## Required work
Can you recast the records below as a JSON list of strings, with one string per line and blank lines left out?
* Begin Material for this task *
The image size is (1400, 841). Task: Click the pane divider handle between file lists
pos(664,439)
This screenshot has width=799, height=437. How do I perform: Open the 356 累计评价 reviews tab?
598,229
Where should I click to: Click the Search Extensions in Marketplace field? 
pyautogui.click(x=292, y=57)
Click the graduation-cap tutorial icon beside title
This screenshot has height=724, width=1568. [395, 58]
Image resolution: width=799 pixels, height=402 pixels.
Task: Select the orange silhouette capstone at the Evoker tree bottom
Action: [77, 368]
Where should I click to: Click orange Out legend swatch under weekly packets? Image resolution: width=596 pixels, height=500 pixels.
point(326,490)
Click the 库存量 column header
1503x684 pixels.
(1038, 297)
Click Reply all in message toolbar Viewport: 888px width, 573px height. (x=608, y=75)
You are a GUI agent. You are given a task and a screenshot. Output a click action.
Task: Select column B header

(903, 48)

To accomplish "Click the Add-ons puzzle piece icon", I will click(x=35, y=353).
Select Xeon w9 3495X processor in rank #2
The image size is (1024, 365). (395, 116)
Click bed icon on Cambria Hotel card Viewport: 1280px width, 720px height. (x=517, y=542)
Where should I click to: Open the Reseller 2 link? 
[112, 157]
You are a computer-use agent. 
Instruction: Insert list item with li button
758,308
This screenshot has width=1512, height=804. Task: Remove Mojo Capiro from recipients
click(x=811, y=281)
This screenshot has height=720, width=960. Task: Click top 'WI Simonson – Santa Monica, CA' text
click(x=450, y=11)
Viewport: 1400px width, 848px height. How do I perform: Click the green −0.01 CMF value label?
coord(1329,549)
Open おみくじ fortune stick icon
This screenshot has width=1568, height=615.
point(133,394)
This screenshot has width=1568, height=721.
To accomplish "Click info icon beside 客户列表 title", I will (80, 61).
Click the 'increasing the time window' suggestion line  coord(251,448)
* End Material for this task *
## Result for this task
[
  "The image size is (1400, 841). Task: Click the pane divider handle between file lists",
  "pos(664,439)",
  "This screenshot has width=799, height=437. How do I perform: Open the 356 累计评价 reviews tab?",
  "598,229",
  "Where should I click to: Click the Search Extensions in Marketplace field? ",
  "pyautogui.click(x=292, y=57)",
  "Click the graduation-cap tutorial icon beside title",
  "This screenshot has height=724, width=1568. [395, 58]",
  "Image resolution: width=799 pixels, height=402 pixels.",
  "Task: Select the orange silhouette capstone at the Evoker tree bottom",
  "Action: [77, 368]",
  "Where should I click to: Click orange Out legend swatch under weekly packets? Image resolution: width=596 pixels, height=500 pixels.",
  "point(326,490)",
  "Click the 库存量 column header",
  "1503x684 pixels.",
  "(1038, 297)",
  "Click Reply all in message toolbar Viewport: 888px width, 573px height. (x=608, y=75)",
  "You are a GUI agent. You are given a task and a screenshot. Output a click action.",
  "Task: Select column B header",
  "(903, 48)",
  "To accomplish \"Click the Add-ons puzzle piece icon\", I will click(x=35, y=353).",
  "Select Xeon w9 3495X processor in rank #2",
  "The image size is (1024, 365). (395, 116)",
  "Click bed icon on Cambria Hotel card Viewport: 1280px width, 720px height. (x=517, y=542)",
  "Where should I click to: Open the Reseller 2 link? ",
  "[112, 157]",
  "You are a computer-use agent. ",
  "Instruction: Insert list item with li button",
  "758,308",
  "This screenshot has width=1512, height=804. Task: Remove Mojo Capiro from recipients",
  "click(x=811, y=281)",
  "This screenshot has height=720, width=960. Task: Click top 'WI Simonson – Santa Monica, CA' text",
  "click(x=450, y=11)",
  "Viewport: 1400px width, 848px height. How do I perform: Click the green −0.01 CMF value label?",
  "coord(1329,549)",
  "Open おみくじ fortune stick icon",
  "This screenshot has width=1568, height=615.",
  "point(133,394)",
  "This screenshot has width=1568, height=721.",
  "To accomplish \"Click info icon beside 客户列表 title\", I will (80, 61).",
  "Click the 'increasing the time window' suggestion line  coord(251,448)"
]